Hangi gerekçeyle bu mali tablolar denetim elemanına verilmiyor? Hangi gerekçeyle hangi kurumlar hangi tabloları vermedi. Hükümet biliyor.
Sayın Davutoğlu'na birinci sorum. Hangi bakanlıkların mali tabloları denetim elemanlarına ibraz edilmedi, hangi gerekçeyle ibraz edilmedi?
Hükümetin bütçe politikası var mı? Ekonomi politikası var mı? Neyi hedefliyor? Hedefleri göstereceğim.
Hükümet, 12 yıl geçmiş, yapısal reformlardan söz ediyorlar.12 yıldır sanki başka bir iktidar vardı, şimdi yapısal reformlardan söz ediyorlar.
Katma değeri yüksek üretmekten söz ediyorlar, 12 yıldır bu ülkeyi kim yönetiyor? Ekonomi politikasının temel amacı Türkiye'ye refahı getirmek.
Bir büyüme masalıyla 12 yıl bu milleti uyuttular. Rakamları vereceğim, rakamlar yanlışsa Sayın Başbakan desin ki yanlış. Ben de gider ilgili kamu kuruluşuna sorarım.
1946-2002. 43 yılda ortalama büyüme yüzde 5.1. Darbeler oldu, ekonomik krizler, ambargolar oldu. 2003-2014? Ortalama büyüme yüzde 4.7.
Başbakan istirham ediyorum, bu rakamlar yanlışsa gel söyle. Doğruysa büyüme masalıyla bu ülkeyi aldatmayın. 2008'de kişi başına milli gelir, 10,444 dolar. 2014'ü veriyorum, 10,537 dolar. Kaç lira artmış? 93 dolar. Hangi ekonomi politikasından bahsediyorlar? Hangi yüzle, bu bütçeye oy verin diyorlar.
Bütün cumhuriyet hükümetlerinin harcadığı paradan 1 trilyon dolar daha fazla para harcadılar. Ortalama büyüme yüzde 4,7.
En son açıklanan çok daha kötü, o bu rakama dahil edilmedi.
Vatandaş refah içinde mi? Kredi kartı borçları eğer yanlışsa, Başbakan düzeltir. 2002, hani bu yazar kasanın atıldığı, gecelik faizlerin yüzde 1.500'lerde olduğu dönem. Borç 4,3 milyar liraydı. Ekim 2014, 4 milyar kaça çıkmış? 73,9 milyar liraya çıkmış. Artış yüzde 1604.

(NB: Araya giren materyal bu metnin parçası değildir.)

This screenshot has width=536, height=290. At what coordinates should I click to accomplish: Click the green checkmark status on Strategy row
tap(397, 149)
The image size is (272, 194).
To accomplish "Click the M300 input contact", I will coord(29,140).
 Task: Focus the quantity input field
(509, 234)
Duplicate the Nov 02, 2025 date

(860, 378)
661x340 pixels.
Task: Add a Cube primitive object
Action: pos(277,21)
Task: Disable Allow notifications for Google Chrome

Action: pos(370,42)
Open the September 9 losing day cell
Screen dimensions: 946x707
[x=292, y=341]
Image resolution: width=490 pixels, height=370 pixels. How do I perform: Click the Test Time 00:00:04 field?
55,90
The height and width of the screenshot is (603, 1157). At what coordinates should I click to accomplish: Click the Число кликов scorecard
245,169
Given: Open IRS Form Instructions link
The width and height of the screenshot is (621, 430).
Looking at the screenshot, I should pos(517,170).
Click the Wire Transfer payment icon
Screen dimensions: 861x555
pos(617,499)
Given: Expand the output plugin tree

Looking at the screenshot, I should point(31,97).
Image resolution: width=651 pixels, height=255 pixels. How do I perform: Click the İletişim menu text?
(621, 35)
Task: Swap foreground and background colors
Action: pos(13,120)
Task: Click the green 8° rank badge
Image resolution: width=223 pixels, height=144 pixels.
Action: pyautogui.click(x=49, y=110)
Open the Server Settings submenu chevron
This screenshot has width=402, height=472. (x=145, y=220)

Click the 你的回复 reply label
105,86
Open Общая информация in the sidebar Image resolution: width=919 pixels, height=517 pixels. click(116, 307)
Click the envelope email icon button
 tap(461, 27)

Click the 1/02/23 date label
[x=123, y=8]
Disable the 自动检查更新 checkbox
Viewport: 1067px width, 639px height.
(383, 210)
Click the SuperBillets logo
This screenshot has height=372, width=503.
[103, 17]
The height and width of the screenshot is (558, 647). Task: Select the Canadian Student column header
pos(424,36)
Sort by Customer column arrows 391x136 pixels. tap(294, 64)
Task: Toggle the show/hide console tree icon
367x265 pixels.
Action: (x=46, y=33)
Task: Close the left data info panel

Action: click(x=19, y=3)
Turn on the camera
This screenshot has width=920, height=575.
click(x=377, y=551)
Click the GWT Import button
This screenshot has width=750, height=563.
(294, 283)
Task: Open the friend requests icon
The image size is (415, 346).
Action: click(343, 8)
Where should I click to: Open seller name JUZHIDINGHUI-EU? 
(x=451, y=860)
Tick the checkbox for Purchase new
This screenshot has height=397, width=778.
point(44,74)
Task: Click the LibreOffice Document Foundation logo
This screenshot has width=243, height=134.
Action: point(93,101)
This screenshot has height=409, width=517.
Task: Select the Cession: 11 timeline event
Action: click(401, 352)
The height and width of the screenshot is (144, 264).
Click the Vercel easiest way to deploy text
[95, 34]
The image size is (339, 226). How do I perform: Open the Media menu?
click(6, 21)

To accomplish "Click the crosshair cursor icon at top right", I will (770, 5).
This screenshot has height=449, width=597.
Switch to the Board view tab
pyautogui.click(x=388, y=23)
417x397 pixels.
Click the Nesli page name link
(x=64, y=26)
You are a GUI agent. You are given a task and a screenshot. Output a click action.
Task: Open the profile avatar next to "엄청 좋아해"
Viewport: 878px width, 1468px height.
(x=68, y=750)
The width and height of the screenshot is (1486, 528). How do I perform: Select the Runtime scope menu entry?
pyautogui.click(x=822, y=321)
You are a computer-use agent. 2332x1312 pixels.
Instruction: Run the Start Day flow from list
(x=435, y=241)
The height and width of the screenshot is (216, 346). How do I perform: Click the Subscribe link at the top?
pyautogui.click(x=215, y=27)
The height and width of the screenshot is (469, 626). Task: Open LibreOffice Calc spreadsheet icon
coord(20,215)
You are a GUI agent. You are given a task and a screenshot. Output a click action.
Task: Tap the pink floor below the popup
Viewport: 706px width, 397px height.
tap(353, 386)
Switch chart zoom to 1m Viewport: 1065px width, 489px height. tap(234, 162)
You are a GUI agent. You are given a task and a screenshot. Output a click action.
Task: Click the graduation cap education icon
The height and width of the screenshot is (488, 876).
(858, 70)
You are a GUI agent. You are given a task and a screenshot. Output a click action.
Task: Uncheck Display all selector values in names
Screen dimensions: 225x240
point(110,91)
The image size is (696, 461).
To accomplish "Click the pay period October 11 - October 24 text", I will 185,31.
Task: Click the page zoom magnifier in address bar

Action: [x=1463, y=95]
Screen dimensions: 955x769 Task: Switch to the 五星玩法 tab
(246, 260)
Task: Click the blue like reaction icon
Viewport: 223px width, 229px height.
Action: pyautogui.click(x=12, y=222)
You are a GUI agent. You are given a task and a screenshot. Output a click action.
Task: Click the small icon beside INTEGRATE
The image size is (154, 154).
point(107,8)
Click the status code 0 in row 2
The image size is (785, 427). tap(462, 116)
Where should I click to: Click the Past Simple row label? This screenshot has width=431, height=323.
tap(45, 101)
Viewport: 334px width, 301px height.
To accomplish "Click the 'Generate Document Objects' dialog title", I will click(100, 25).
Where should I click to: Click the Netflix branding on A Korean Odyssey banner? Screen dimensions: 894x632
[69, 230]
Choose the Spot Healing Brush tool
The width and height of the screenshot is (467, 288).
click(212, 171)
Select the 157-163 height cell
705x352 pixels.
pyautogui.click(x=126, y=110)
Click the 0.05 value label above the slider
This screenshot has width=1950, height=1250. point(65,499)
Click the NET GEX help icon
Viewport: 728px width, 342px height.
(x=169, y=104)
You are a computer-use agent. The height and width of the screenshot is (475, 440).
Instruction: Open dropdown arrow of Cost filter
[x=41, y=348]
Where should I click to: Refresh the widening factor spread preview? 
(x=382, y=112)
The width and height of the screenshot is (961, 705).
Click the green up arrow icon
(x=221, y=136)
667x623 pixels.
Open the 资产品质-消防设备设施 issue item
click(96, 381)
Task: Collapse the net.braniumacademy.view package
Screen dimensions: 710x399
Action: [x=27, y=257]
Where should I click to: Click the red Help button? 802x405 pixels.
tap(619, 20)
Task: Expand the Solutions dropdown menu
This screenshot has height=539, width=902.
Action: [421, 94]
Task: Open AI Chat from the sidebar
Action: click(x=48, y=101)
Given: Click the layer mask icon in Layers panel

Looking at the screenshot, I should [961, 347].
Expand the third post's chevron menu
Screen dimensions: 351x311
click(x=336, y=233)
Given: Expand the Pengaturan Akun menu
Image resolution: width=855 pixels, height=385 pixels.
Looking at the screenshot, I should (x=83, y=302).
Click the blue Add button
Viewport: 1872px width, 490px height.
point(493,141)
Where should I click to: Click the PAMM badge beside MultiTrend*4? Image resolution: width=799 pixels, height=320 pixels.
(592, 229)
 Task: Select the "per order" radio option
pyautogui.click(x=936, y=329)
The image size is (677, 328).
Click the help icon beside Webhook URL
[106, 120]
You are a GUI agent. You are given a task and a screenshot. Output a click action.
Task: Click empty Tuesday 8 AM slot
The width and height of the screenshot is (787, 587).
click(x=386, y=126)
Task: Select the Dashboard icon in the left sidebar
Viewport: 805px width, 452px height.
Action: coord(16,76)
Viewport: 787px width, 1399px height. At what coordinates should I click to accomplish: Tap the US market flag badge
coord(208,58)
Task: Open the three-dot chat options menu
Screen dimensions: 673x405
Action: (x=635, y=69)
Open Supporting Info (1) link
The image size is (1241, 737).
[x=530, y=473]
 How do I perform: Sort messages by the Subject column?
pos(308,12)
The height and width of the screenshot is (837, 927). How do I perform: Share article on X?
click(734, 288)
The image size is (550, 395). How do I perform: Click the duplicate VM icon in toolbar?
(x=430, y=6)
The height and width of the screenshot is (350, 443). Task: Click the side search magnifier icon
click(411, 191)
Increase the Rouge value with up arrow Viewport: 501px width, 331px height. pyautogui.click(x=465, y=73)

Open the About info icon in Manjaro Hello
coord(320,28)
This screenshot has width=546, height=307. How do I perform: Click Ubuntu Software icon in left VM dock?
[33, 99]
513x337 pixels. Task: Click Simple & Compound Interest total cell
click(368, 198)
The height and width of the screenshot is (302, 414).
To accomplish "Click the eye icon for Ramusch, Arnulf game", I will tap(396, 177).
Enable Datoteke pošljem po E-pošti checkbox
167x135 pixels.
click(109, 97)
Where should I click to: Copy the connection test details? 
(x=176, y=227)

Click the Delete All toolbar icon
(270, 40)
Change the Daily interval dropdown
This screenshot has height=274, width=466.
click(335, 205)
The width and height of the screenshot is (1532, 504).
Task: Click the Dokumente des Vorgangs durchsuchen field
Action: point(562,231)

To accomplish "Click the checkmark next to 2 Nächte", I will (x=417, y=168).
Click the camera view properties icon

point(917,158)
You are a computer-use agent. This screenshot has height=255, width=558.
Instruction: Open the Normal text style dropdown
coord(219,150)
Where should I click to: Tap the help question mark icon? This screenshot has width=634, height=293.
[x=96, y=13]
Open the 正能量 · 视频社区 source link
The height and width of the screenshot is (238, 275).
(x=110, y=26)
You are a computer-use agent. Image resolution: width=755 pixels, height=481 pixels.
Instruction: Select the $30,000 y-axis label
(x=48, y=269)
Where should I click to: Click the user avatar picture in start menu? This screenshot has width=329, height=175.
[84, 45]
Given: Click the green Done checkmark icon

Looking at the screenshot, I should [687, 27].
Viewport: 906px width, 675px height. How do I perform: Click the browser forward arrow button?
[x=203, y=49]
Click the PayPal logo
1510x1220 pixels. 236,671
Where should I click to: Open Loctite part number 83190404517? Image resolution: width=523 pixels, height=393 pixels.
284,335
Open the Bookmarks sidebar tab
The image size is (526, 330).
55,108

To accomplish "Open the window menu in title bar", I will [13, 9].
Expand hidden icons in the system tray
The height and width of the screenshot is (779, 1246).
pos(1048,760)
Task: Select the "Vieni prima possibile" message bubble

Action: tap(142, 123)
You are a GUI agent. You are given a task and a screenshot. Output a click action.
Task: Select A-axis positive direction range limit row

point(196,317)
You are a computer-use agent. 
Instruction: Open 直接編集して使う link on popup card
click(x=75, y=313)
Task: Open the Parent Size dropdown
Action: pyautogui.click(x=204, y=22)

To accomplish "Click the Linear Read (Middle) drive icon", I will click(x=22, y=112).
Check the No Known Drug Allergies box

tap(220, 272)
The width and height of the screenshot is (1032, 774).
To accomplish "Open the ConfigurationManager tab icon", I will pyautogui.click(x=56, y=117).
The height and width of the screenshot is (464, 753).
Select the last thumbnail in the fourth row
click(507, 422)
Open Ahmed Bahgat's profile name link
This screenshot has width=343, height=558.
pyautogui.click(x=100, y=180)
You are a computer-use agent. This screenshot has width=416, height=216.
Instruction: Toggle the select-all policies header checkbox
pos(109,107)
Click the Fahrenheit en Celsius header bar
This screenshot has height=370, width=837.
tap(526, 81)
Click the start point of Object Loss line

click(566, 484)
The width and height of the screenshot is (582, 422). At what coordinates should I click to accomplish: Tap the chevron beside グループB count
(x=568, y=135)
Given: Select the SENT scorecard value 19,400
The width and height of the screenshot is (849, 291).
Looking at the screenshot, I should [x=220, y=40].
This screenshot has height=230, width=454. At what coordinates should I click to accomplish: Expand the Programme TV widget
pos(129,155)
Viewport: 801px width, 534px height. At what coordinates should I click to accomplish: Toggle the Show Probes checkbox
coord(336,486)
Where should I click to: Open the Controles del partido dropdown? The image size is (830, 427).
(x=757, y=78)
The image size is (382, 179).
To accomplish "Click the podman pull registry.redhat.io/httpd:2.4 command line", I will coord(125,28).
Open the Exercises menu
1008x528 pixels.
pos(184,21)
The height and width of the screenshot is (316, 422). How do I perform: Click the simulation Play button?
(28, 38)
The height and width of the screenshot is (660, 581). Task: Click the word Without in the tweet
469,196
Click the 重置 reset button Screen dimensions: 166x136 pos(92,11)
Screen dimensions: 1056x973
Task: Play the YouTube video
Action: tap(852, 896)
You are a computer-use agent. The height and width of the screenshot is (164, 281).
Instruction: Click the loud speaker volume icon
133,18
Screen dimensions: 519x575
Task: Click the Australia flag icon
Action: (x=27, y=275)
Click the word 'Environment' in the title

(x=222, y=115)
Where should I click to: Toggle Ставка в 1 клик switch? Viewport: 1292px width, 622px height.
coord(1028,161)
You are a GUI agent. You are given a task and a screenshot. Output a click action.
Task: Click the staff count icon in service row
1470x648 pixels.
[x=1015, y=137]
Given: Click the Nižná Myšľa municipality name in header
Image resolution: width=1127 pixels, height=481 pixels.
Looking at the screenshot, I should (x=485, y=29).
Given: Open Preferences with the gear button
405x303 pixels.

Bankalarda tüketici borcu ne vatandaşın. 2002, 2,3 milyar lira. Ekim 2014, 2 milyar 273 milyar liraya çıkmış. Vatandaş borç batağında, nefes alamıyor. Ülkedeki gelişmeleri izleyemiyor. Akşam eve nasıl gideceğim, tencere kaynayacak mı, vatandaşın derdi bu. Bu rakamlar yanlışsa, emin olun çıkacağım özür dileyeceğim. Doğruysa hükümet çıksın bu milletten özür dilesin. Borçtaki artış yüzde 11,954. Cumhuriyet tarihinde hiçbir hükümet yaşatmadı bunu.
Dolar milyarderi sayısı Japonya'dan fazla. Birileri zengin oluyor, birileri malı götürüyor. Ama millet sefalet içinde. Saray'ın bahçesinden bakanlar yeşillik görüyor ama bütün Türkiye böyle değil.
Eğitim sistemi bilgi toplumuna taşınmanın temel şartıdır. Norveç nasıl ileriye gitti, eğitim sisteminde neler yapıldı, bakılmalı. 4+4+4 sistemini getirdik. Hiçbir planda yoktu. Sizlerin içinden değerli arkadaşlarımız kalktı teklif verdi, hiçbiri eğitimci değildi. Eğitim sistemi hallaç pamuğu gibi atıldı. Kendi çocuklarını denek yapan hangi ülke vardır. Yazık günah değil mi bu ülkeye? Bilim insanları var, neden tartışılmıyor?
Mantıklı neyi getirdiniz de biz karşı çıktık? İran bilimsel yayınlarda bizi geçti, bu ayıp bu hükümete yeter. Biz güney kore'den önce otomobil ürettik, şimdi 3 markaları var. Bizi nasıl geçti? Biz eskiden beri ilk 20'nin içindeyiz. 3 ülke atak yapsa ilk 20'den bile çıkabiliriz.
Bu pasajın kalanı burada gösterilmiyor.